A poll commissioned by the Republican National Committee in April showed the potency of the issue. It found that 70 percent of 800 randomly selected registered voters said they would vote for a Democrat who favored a prescription drug benefit; just 24 percent would vote for a Republican who did not approve of the proposal because it was too costly.
Republicans have a meager six-vote majority in the 435-member House, and Democrats intend to make a strong bid to recapture it in 2000. Outright opposition by Republicans to the Medicare drug benefit proposals, the Republicans' pollster concluded, "could be a political disaster."
Democrats note that the federal Health Care Financing Administration, which oversees Medicare, could force major discounts from manufacturers if the program were to offer a drug benefit.
That's the wrong way to expand Medicare coverage, officials in the pharmaceutical industry assert.
"We want to avoid that at all costs," says Jeff Trewhitt, a spokesman for Pharmaceutical Manufacturers and Research, an industry trade group. "We really believe the price of health care should be determined through the marketplace."
But the industry strongly opposes Emerson's bill, too. Once American-made medications leave U.S. borders, Trewhitt says, they are no longer subject to regulation by the Food and Drug Administration.

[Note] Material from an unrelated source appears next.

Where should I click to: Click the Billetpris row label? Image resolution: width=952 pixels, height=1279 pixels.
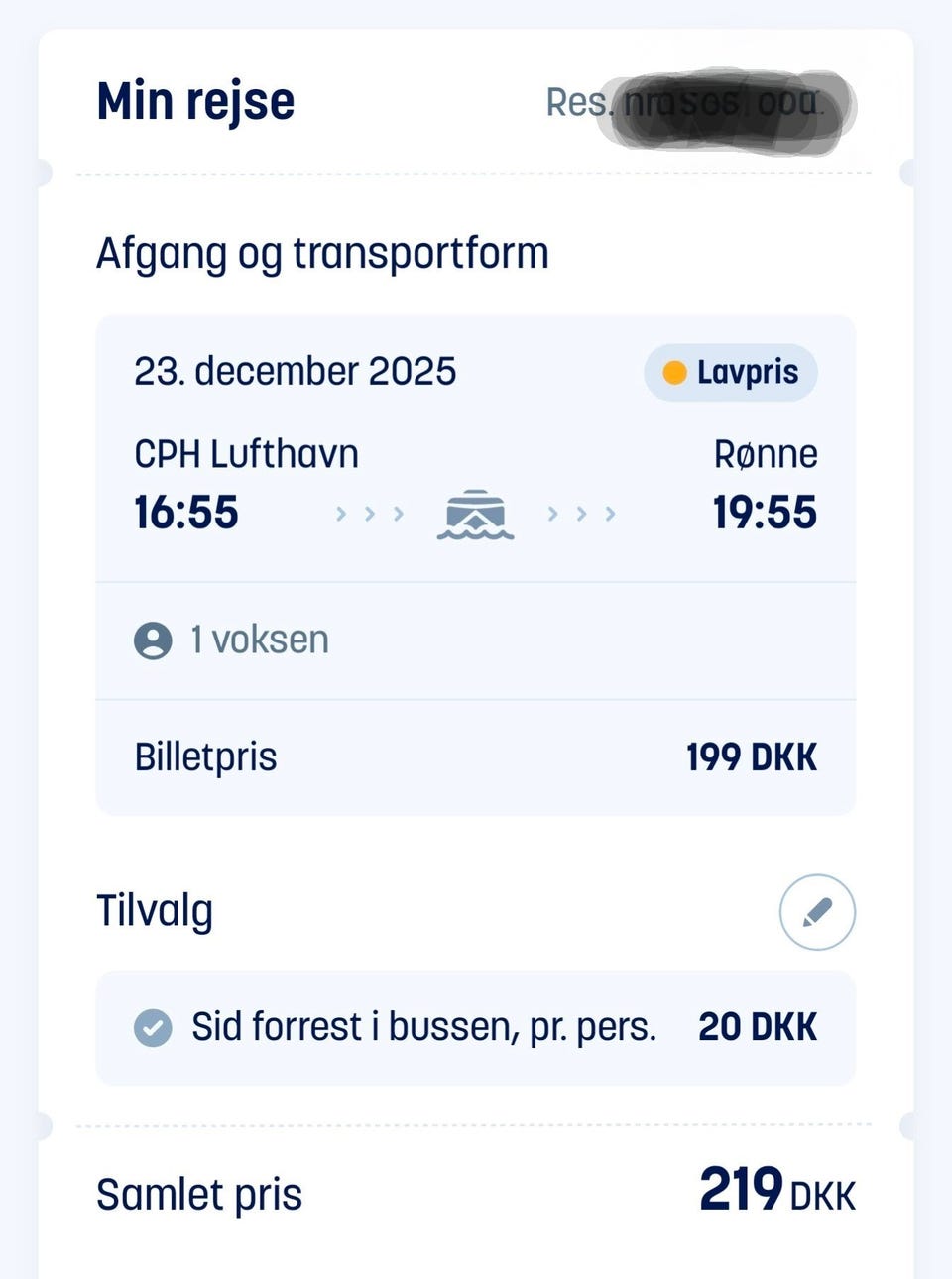coord(205,757)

"This legislation has the potential to harm millions of patients. Patients could not be assured medicines had been properly stored and transported," Trewhitt says. "The goal we have is to get more affordable medicine to senior citizens. There's a right way to do it and a wrong way to do it."
Role for HMOs
Deep cuts in profits could threaten the run of innovation spawned by the drug manufacturers' research, about $24 billion annually, Trewhitt says. Instead, Trewhitt argues for an expansion of the HMO component of Medicare, which pays much of the prescription drug costs for about 15 percent of retirees.

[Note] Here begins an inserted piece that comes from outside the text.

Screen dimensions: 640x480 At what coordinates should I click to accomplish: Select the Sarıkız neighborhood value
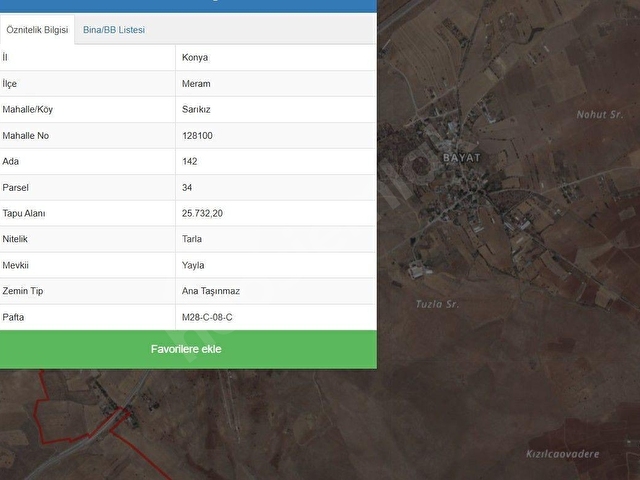[196, 109]
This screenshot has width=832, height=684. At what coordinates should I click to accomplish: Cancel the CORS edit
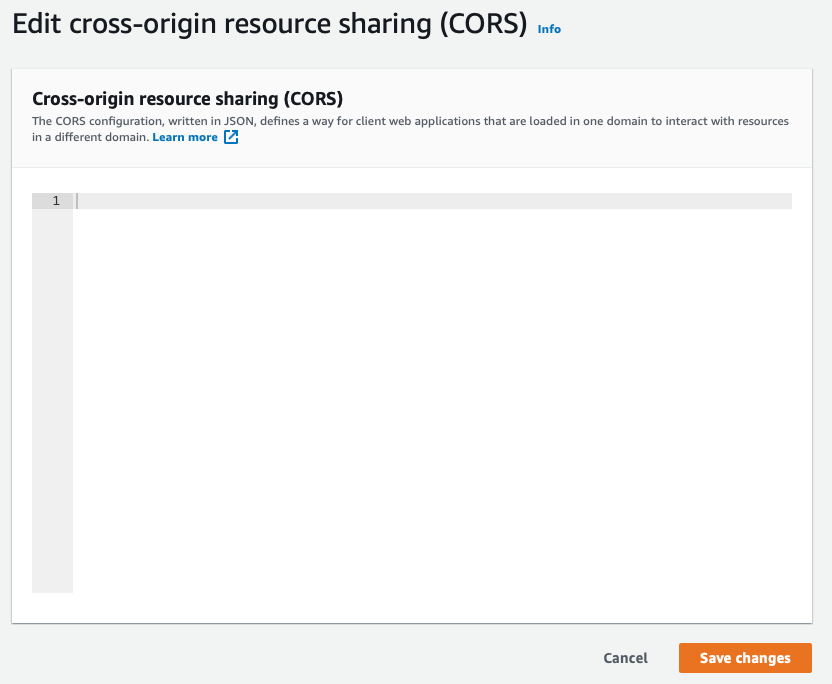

The Soules had obtained partial prescription coverage through an HMO whose premiums were paid by Medicare. But, citing costs, that firm -- along with several other HMOs -- pulled out of Medicare coverage in Maryland at the end of last year. Many HMOs have pulled out of the program in other states, too.
Some retirees purchase private policies to supplement Medicare, but those plans often grant only limited medication coverage. The Breaux-Thomas proposal would require all such supplemental policies to include drug coverage.

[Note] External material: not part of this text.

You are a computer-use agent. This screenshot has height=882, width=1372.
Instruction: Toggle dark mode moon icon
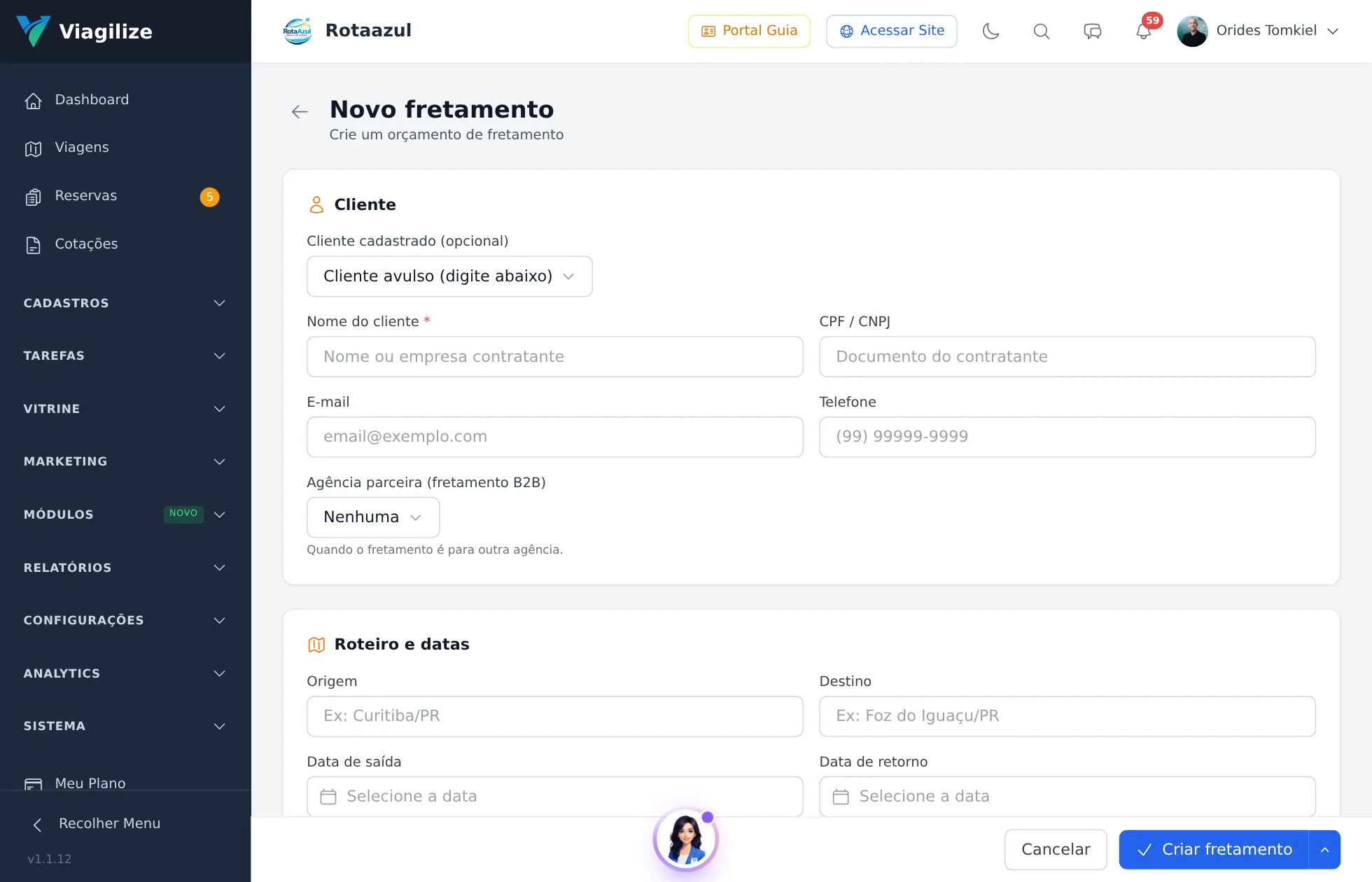pos(990,31)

As senior citizens wield significant influence in electoral politics, the pharmaceutical industry has not been sitting idly by.
The six top drug manufacturers spent nearly $25 million in lobbying on drug-related issues last year and contributed more than $4.4 million toward last fall's congressional elections -- donations heavily weighted toward Republican candidates and party committees.
Overhaul is needed
Some advocates of creating a benefit for medication say the reform will be nearly impossible to achieve without a fundamental overhaul of the 34-year-old Medicare program.
"What we provide through Medicare is not regarded by the vast majority of beneficiaries as adequate," said Robert D. Reischauer, former director of the Congressional Budget Office. "But it will be very difficult, if not impossible, simply to expand Medicare benefits to include prescription drugs."
The Medicare program will be triply burdened in years to come by the growing cost of health care, the longer life span of Americans and the swollen ranks of the baby boomers, many of whom are nearing retirement.
A bipartisan commission charged with crafting a Medicare reform plan declined early this year to support a proposal by Breaux and Thomas, its co-chairmen, because it lacked prescription drug coverage. The refusal of Clinton-appointed commission members to back the plan doomed it.
The Democrats' unyielding stance on prescription drugs suggests they have found an issue they like.
Republicans "think the public is going to focus on tax breaks," said Rep. Jim McDermott, a Washington Democrat who served on the Medicare commission. "The longer they think that, the better, as far as I'm concerned. I hope they run off the cliff with that one."